■ **What the exercise asks**:
Line count for "icon": state how many lines of the listing below contain it, without anything else.

::::::::

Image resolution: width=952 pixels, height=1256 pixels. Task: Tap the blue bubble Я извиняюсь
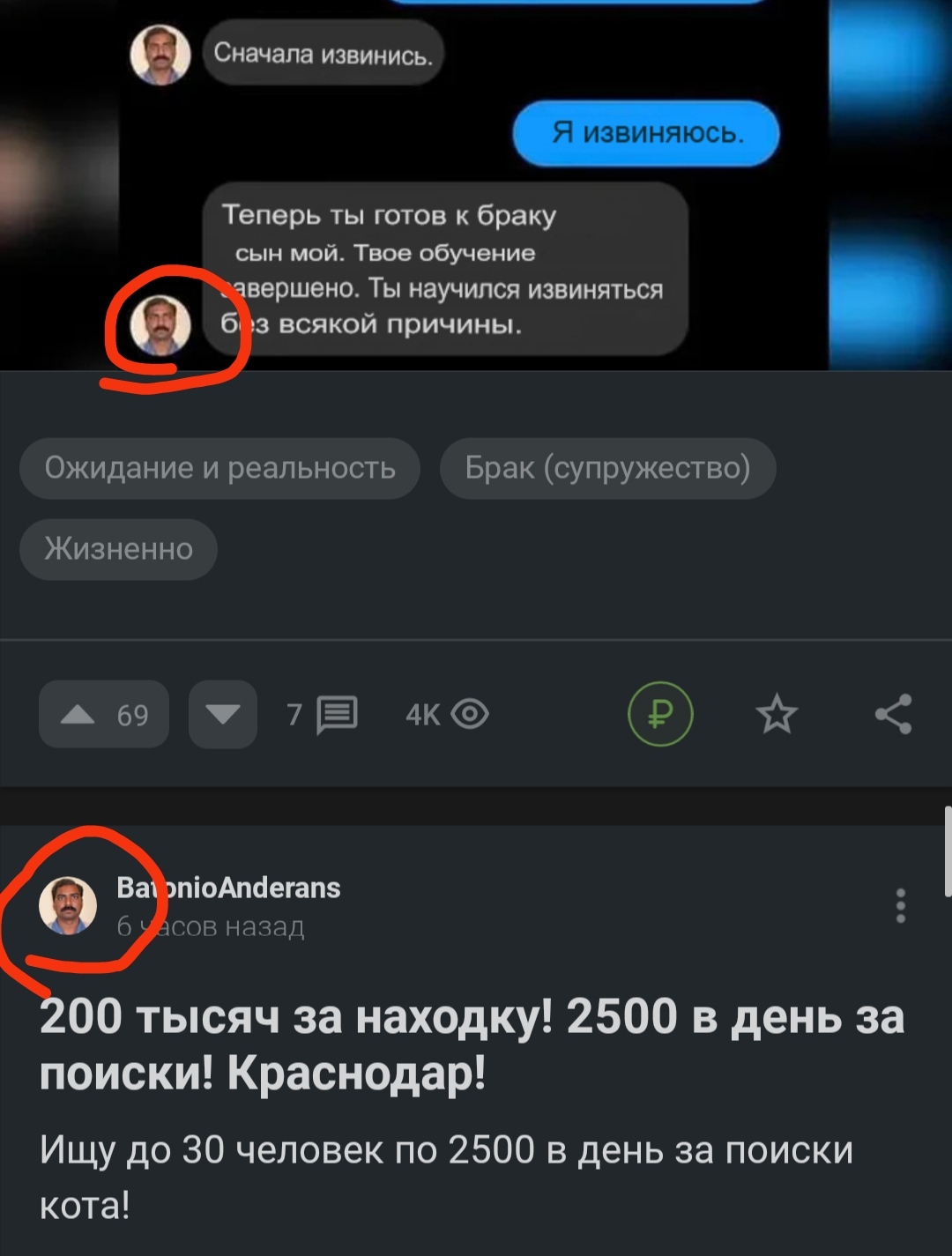pos(646,133)
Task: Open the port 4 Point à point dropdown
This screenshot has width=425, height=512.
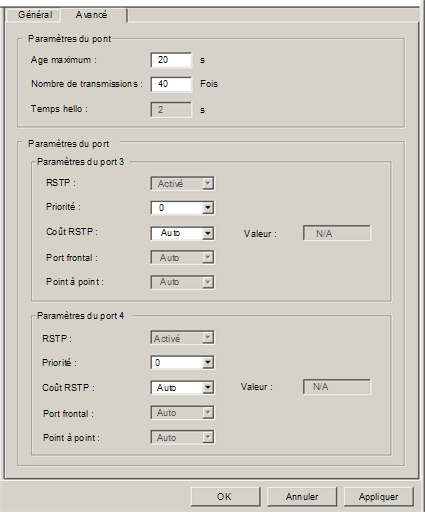Action: [x=182, y=437]
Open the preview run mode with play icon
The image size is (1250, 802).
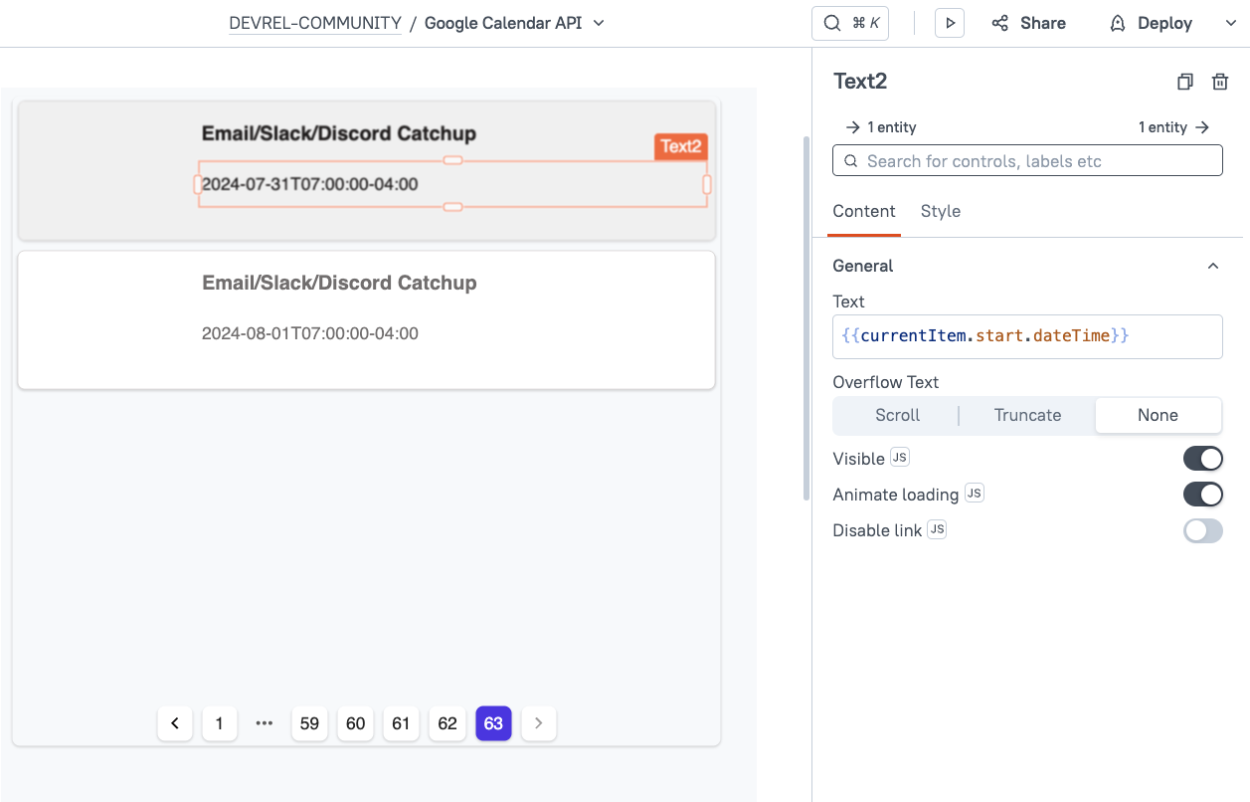(x=948, y=22)
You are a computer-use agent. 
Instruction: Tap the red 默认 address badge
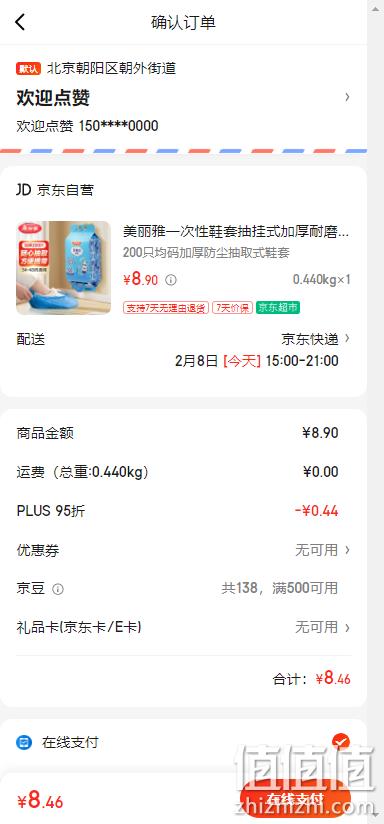click(x=28, y=68)
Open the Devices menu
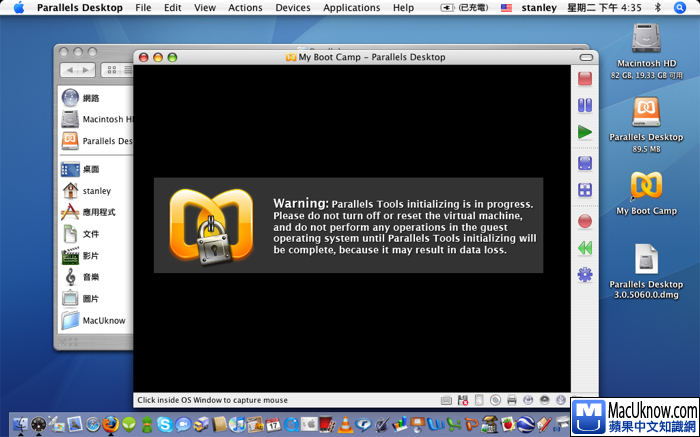 [x=293, y=8]
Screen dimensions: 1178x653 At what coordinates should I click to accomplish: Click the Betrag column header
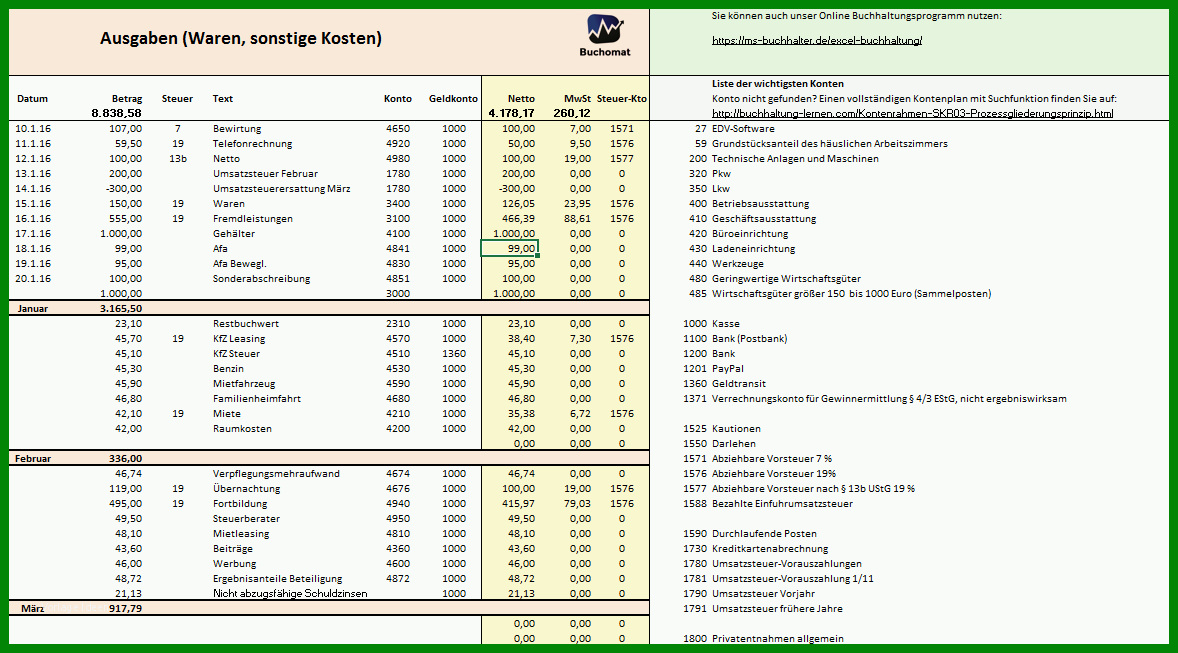[x=127, y=98]
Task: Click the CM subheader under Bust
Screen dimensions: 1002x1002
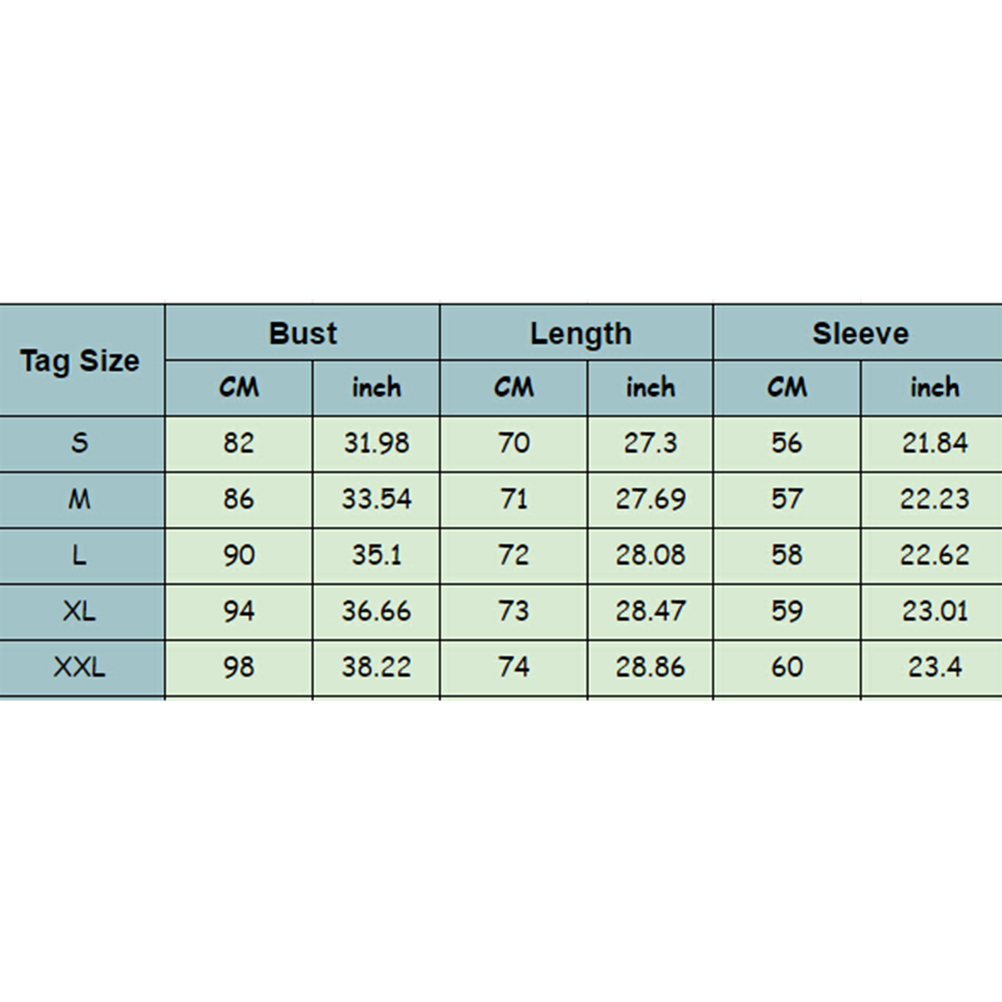Action: (x=239, y=388)
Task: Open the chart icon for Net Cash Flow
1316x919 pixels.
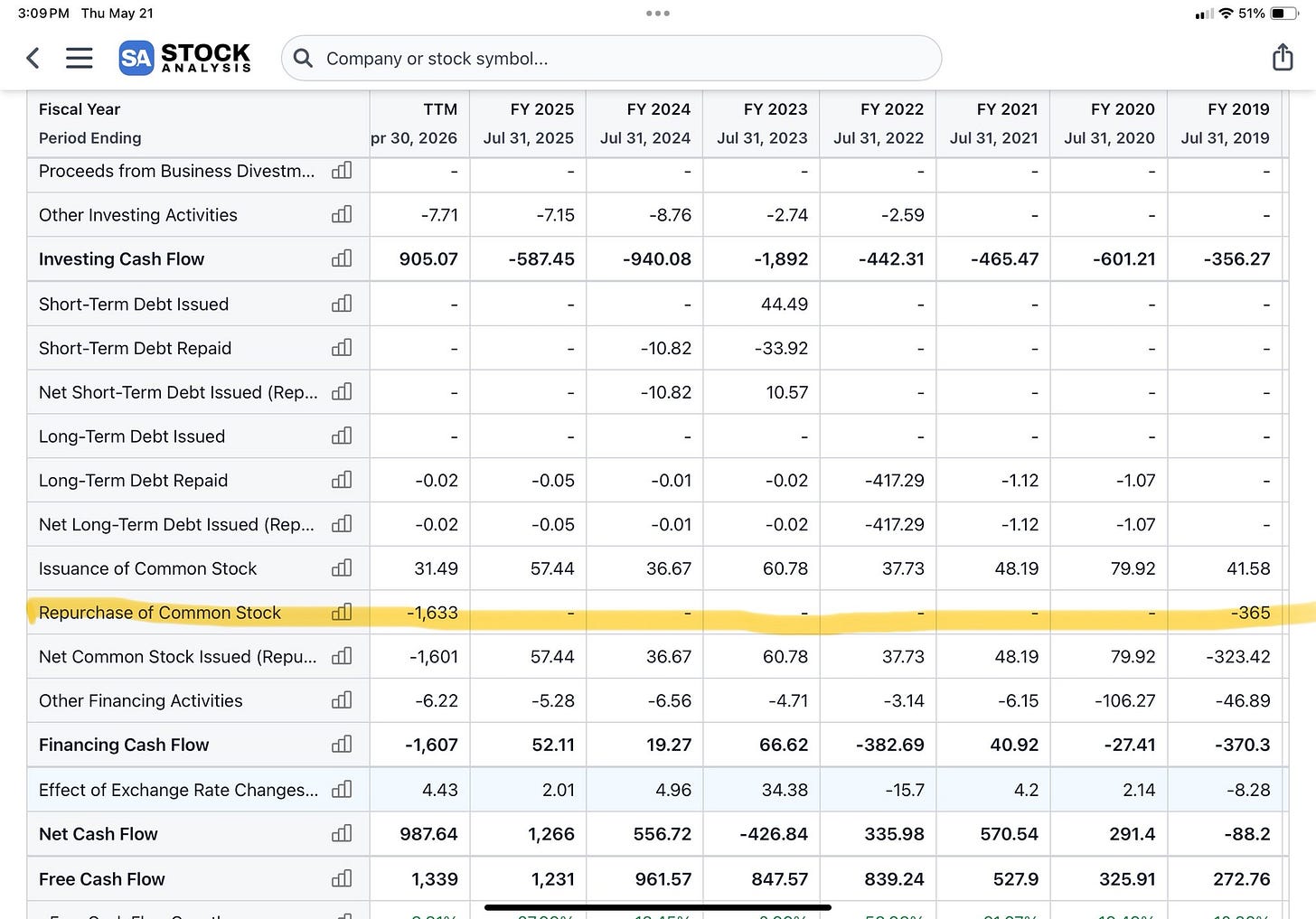Action: (x=342, y=833)
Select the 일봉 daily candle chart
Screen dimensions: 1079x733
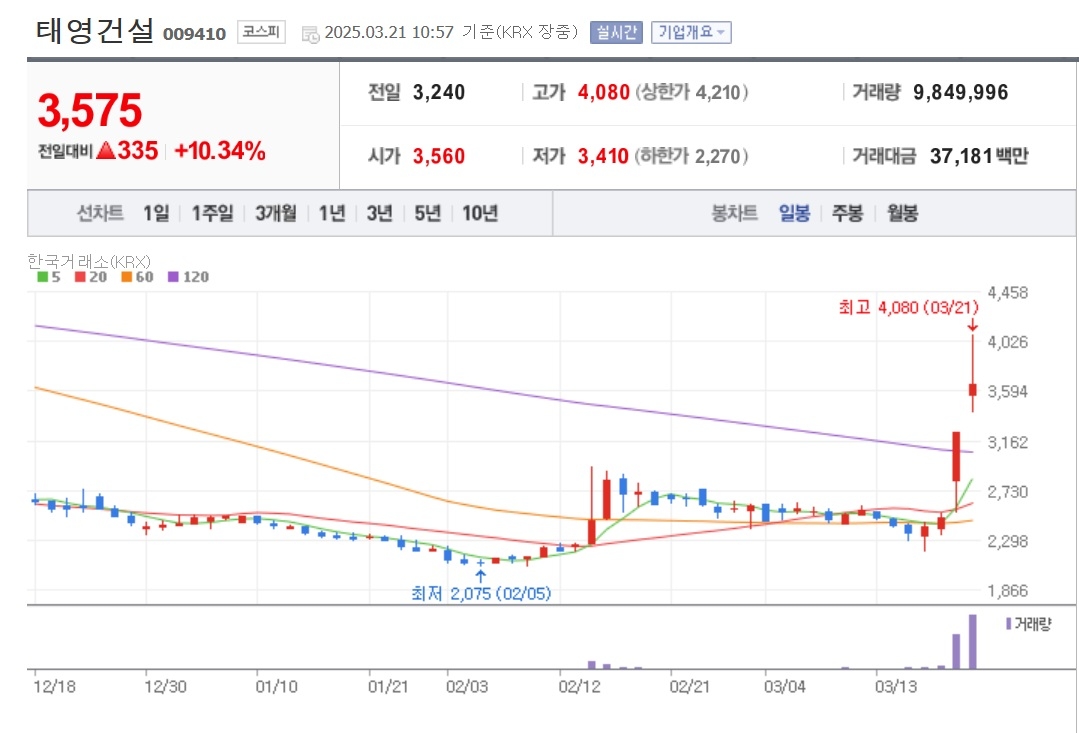pyautogui.click(x=794, y=213)
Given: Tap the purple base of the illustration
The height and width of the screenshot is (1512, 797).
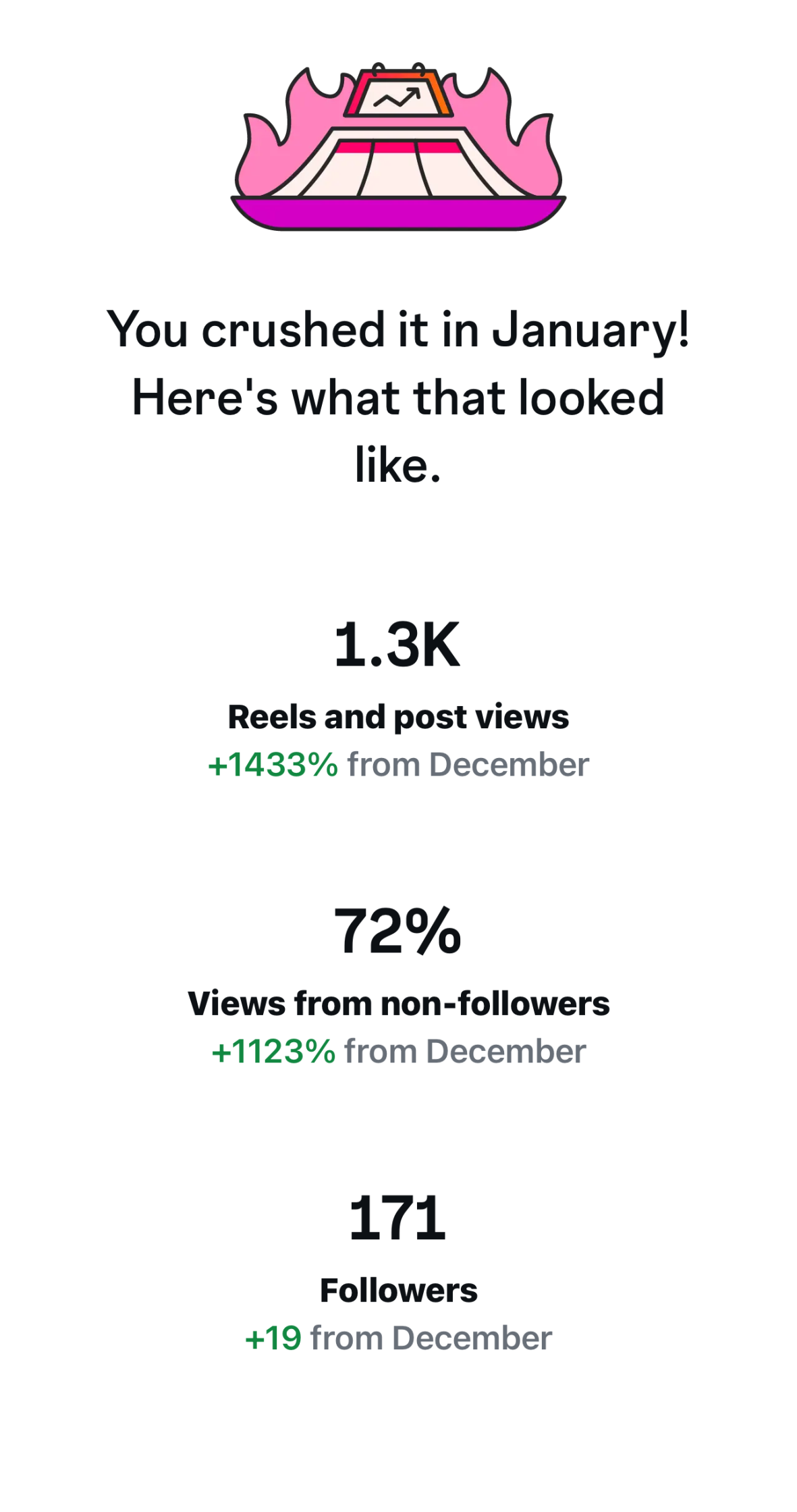Looking at the screenshot, I should click(398, 213).
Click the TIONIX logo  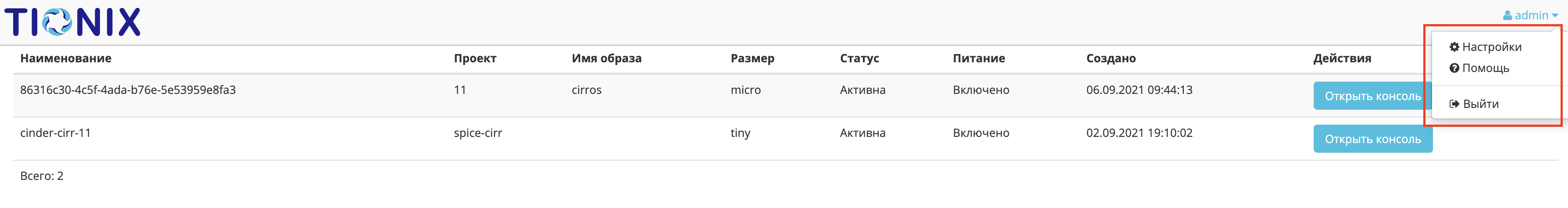pos(72,22)
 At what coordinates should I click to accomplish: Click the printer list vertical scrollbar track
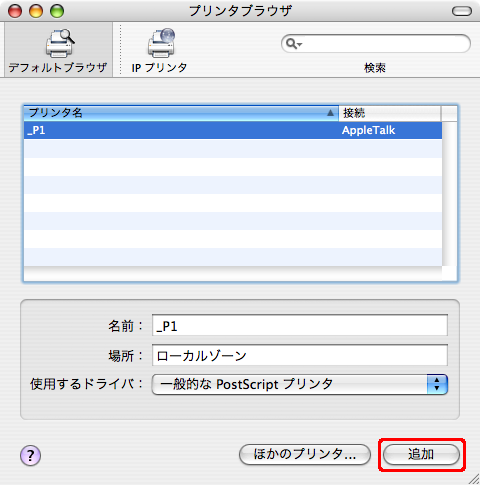click(x=450, y=193)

::::::::

■ **Your response**:
2